— Вот, послушайте.
— Опять за свое! — скривился Генька. — Пушкин-Лермонтов!
Ну, на Геньку-то Витя и не рассчитывал. Не дорос он до стихов.
А вот Оля… Интересно, что она скажет?.. Но Оля тоже не оправдала Витиных надежд:
— Ой, а повеселей у тебя нет? А то — и осень, и дождик, и к Филимонычу с пустыми руками идем.
Генька расердился. Не на Олю, на Витю:
— Видишь, до чего довел? Теперь и она заныла!
А Витя обрадовался: если от стихов осеннее настроение, значит, они мимо ушей не проходят. Вот и отлично!
На этот раз деревянные шторки над полочками и ящиками на столе Николая Филимоновича были спущены и заперты. Сам Николай Филимонович тоже словно заперт на ключ: сидит, смотрит на ребят, а что он думает — не поймешь.
— Ну, хвастайтесь, — сказал учитель. — Много успели?
Генька хмуро покачал головой. Рассказал, что они сделали за месяц.
Учитель побарабанил пальцами по столу.
— Небогато…
Генька опустил голову. Конечно небогато. Сами знаем. А Филимоныч — хорош… Нет, чтобы утешить. Еще растравляет…
— Да, не густо, — повторил Филимоныч и посмотрел в окно. — А месяц тому назад кто-то говорил… Да я, да мы… Да мигом… И что-то насчет мушкетеров…
Филимоныч все смотрел в окно. Генька сидел совсем в другом углу. Но ему казалось, что глядит учитель именно на него.
Ребята молчали.
«Хоть бы о чем другом заговорил», — тоскливо думал Генька.
Но учитель, не любивший топтаться на месте, нынче не спешил. Глядел в окно, будто его вдруг очень заинтересовали два пухлых сизаря, важно разгуливающих по карнизу. Стучал пальцами по столу. И молчал.
— Выходит, не так-то просто все делается, — наконец сказал он. — Давайте вместе думать.
Ребята оживились. Кажется, гроза кончилась!
Учитель долго расспрашивал их: и о фотографе, и о Кубареве. Только об Александре Борисовиче и о его карточке ничего не спросил.
Генька, наконец, напомнил:
— Мы вот… насчет Витиного отца. Может, и он…
— …имел отношение к пушке? — закончил Филимоныч. — А почему вы, собственно, так решили?
Генька стал объяснять, но Филимоныч снова перебил его:
— Погоди!
Щелкнул ключом, снял с полочки картотеку и стал просматривать карточки.
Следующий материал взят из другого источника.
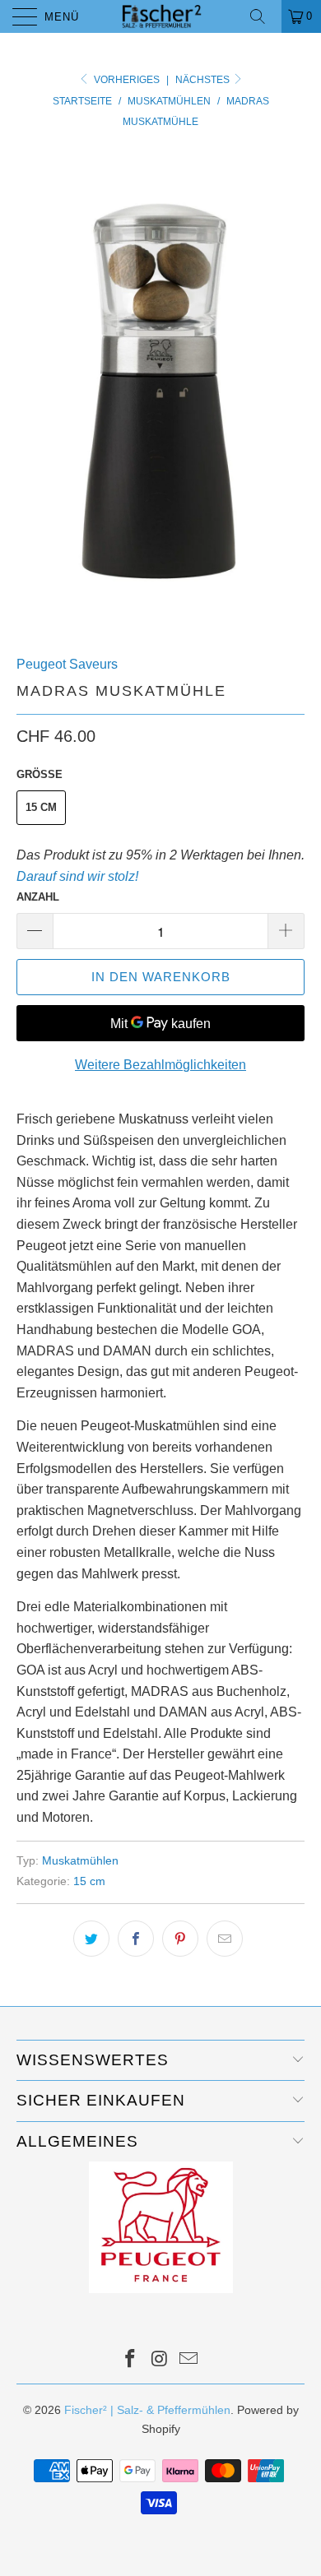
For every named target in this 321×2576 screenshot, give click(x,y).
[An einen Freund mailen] (225, 1938)
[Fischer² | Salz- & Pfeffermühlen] (161, 16)
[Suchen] (263, 16)
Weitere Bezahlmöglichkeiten (160, 1065)
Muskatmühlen (80, 1860)
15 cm (41, 807)
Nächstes (203, 80)
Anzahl (37, 897)
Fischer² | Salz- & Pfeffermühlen (147, 2409)
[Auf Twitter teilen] (91, 1938)
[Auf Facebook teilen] (136, 1938)
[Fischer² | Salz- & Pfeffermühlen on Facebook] (130, 2360)
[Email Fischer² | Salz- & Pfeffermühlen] (189, 2360)
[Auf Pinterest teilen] (180, 1938)
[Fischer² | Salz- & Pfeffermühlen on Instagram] (159, 2360)
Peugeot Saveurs (67, 664)
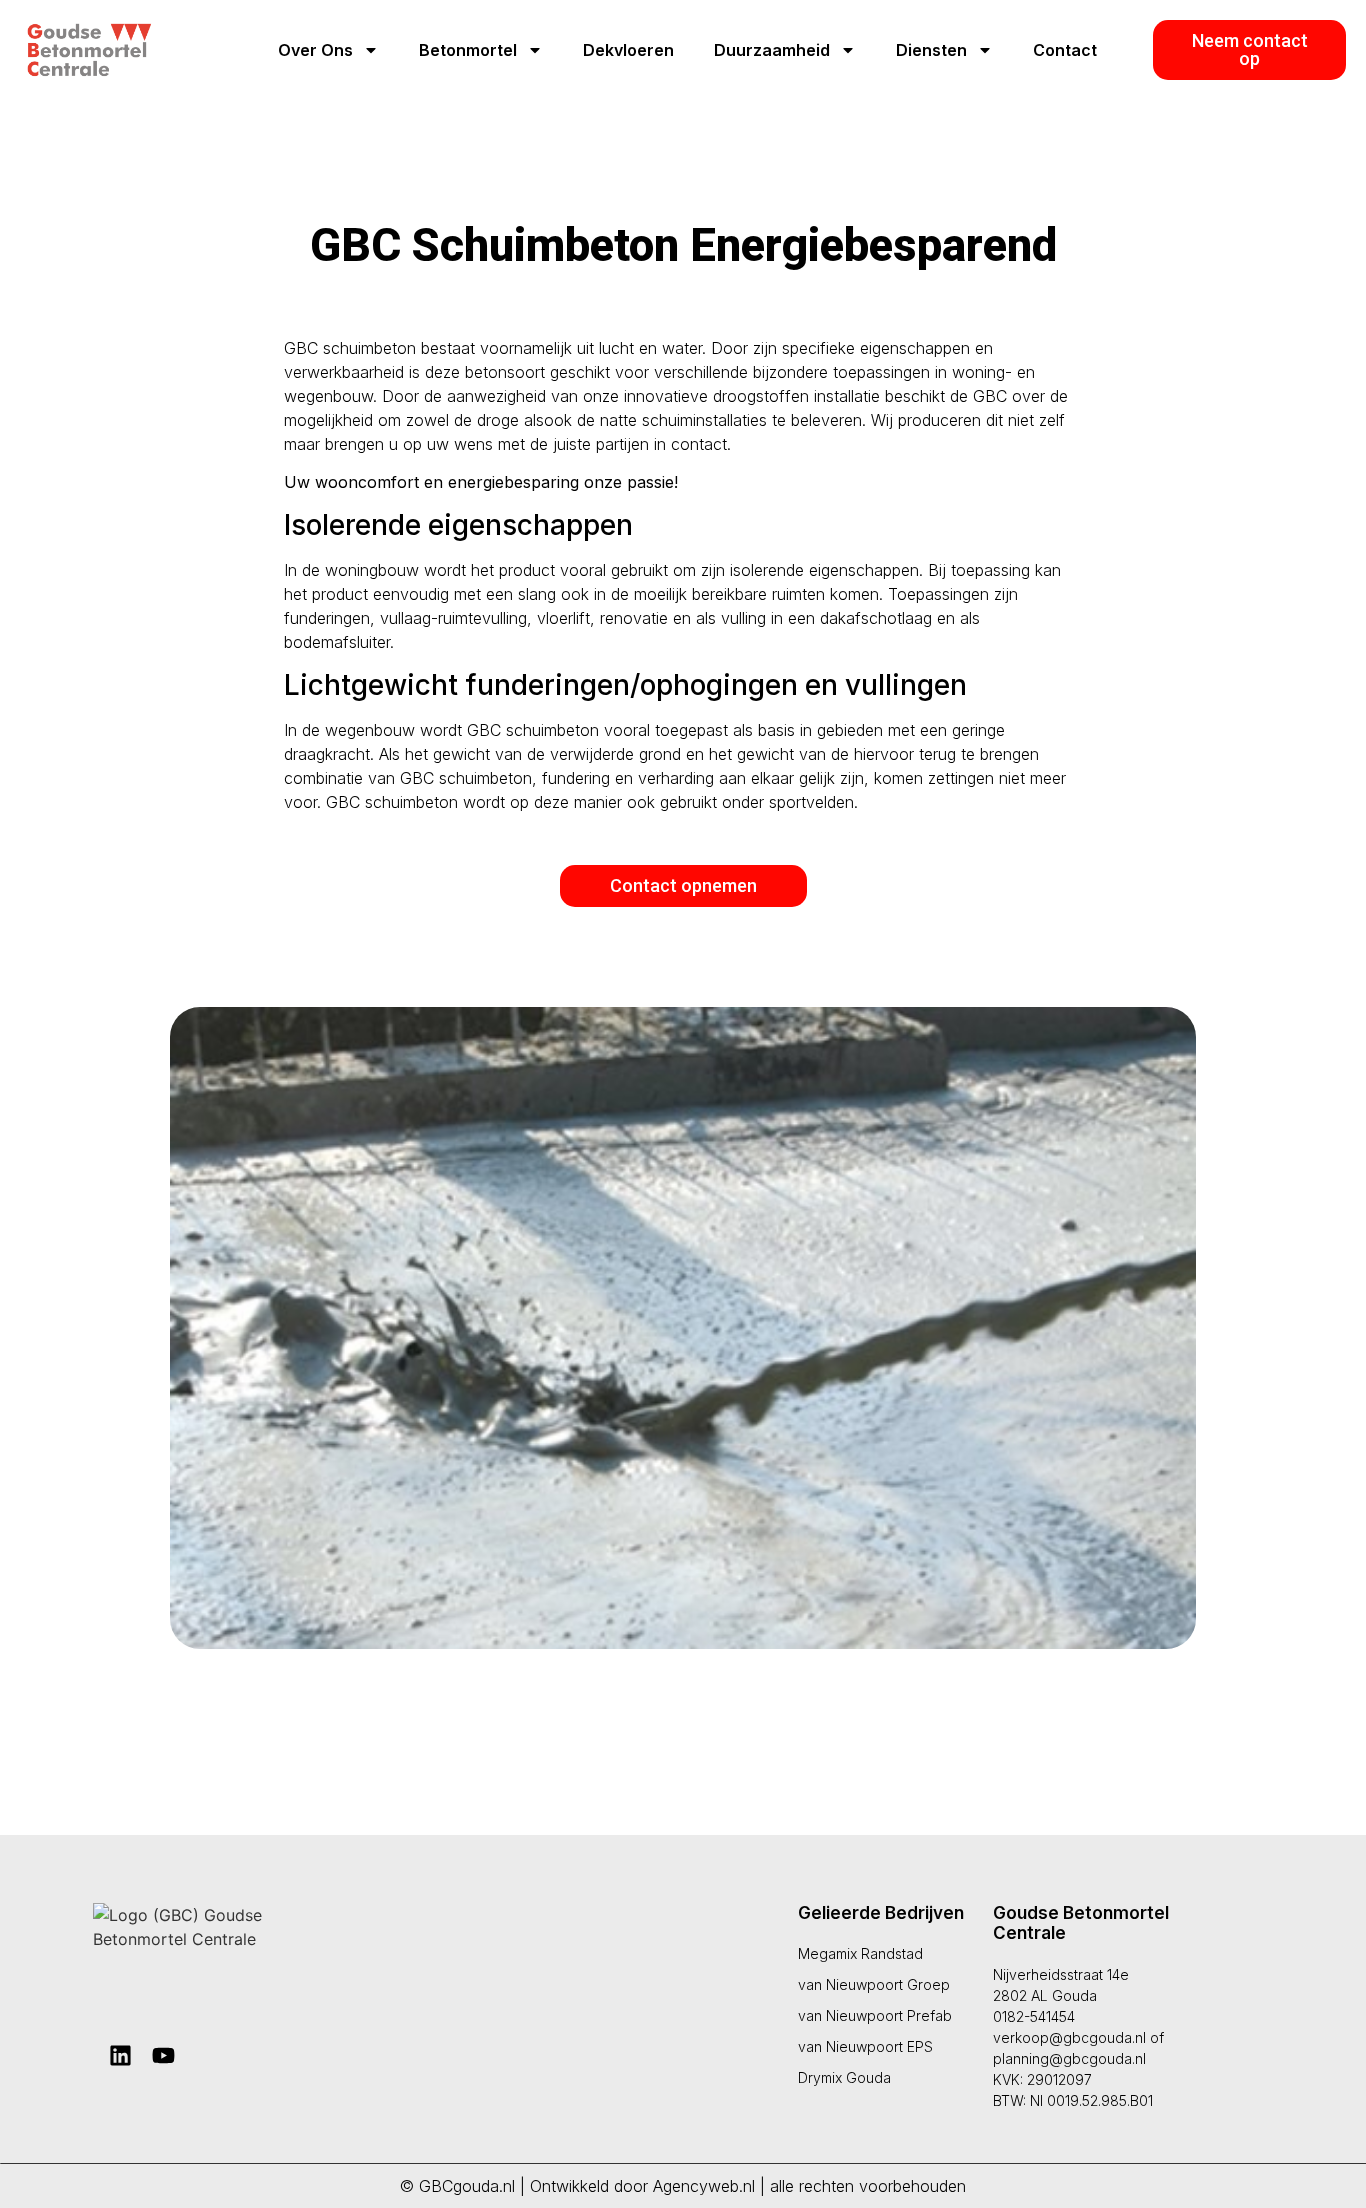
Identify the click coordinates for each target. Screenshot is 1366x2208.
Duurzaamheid (772, 50)
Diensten (931, 50)
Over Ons (315, 50)
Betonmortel (468, 50)
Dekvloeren (628, 50)
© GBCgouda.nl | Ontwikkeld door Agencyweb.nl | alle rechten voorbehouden (683, 2186)
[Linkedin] (120, 2055)
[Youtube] (163, 2055)
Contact (1065, 50)
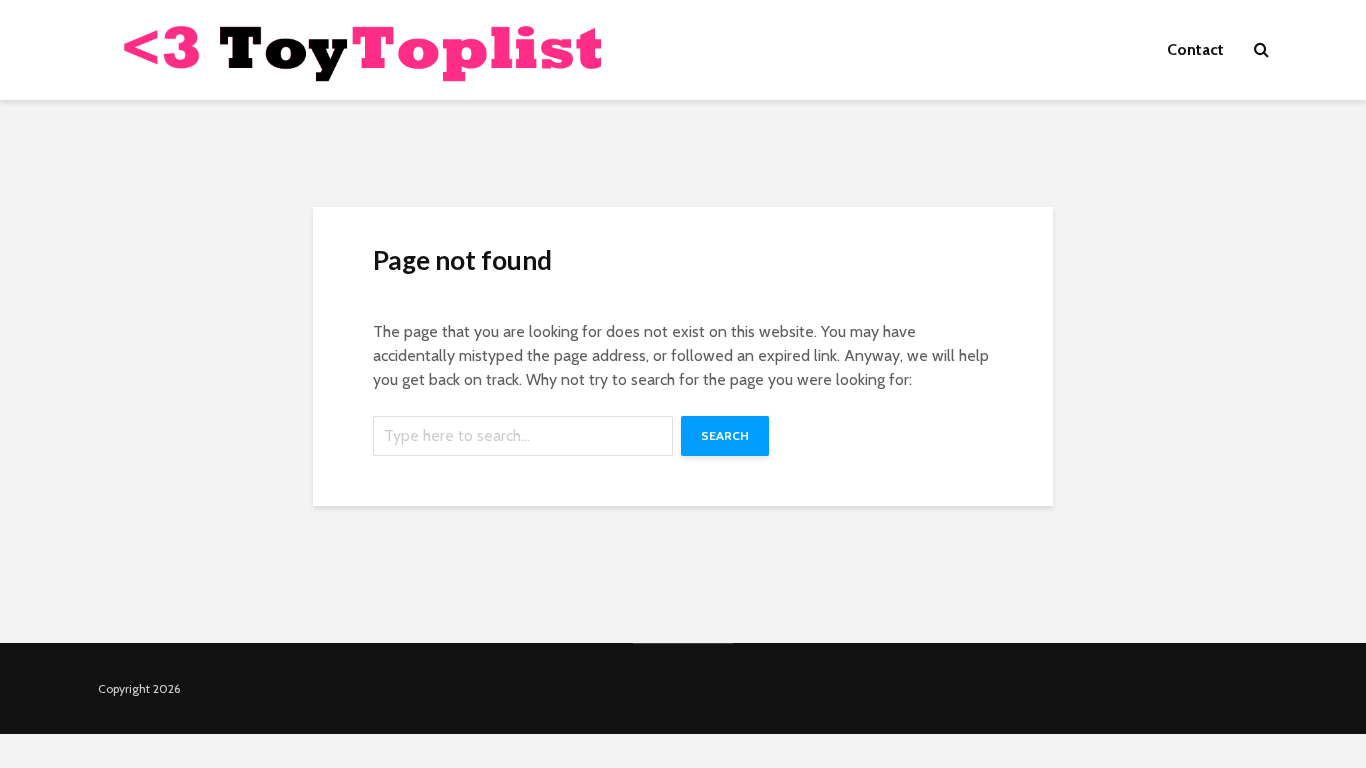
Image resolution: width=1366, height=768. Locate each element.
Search (725, 435)
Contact (1195, 49)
«Саперная рота Мухина… Так… Лето сорок второго… До пятого августа на передовой, затем отведена в полковые тылы для пополнения. С десятого сентября снова на переднем крае»… Ясно? Почти весь август исключается. Так что ваш вариант отпадает. И потом: почему вы хотите притянуть все к «Большой Берте»? Был у нас, помнится, разговор о четком логическом мышлении…
Витя покраснел…
Николай Филимонович замолчал. Потирал переносицу. Думал.
— А почему ты считаешь, — повернулся он к Геньке, — что только Кубарев мог знать о задании?
— Так на снимке же… всего две фамилии… А об Окулове у Евсея Львовича ничего нет.
Учитель задумался. Походил по комнате. Снова сел.
— А у Кубарева вы об Окулове спрашивали?
Генька хлопнул себя по лбу:
— Ох, раззява!
Учитель покачал головой:
— Вот видите! И вообще из Кубарева можно бы выжать побольше. Не сходить ли к нему еще раз?
И Геньке снова вспомнилось правило Филимоныча. — «Источник надо исчерпать до дна».
…Кубарева мальчишки встретили у ворот гаража. Василий Дмитриевич помахал им из кабины огромного грузовика.
— Опять дела? — он притормозил машину. — Недосуг нынче, парни. Разве что по дороге покалякаем? Тогда сыпьте в кабину.
Ребята мигом очутились рядом с ним. Генька сразу уставился на приборы и рычаги. Разговор пришлось вести Вите.
— Мы хотели спросить… Кроме вас… кто еще на снимке?
Кубарев настороженно повернул огромную голову. Потом так внимательно стал рассматривать дорогу, что Витя невольно тоже начал приглядываться: может, там что-нибудь особенное. Нет, ничего интересного: улица как улица. Наконец, Кубарев опять заговорил, и уж совсем непонятно:
— Вот оно что… Поди, знай… До коего дозволено, а откудова нельзя?.. Хотя, конечно, майору видней…
Витя насупился. О чем это он? Может, он тоже вроде Бортового? Контуженный? Витя решил уточнить вопрос:
— У фотографа записаны две фамилии… Вы и Окулов… Сержант Окулов А. И… Вы его знаете?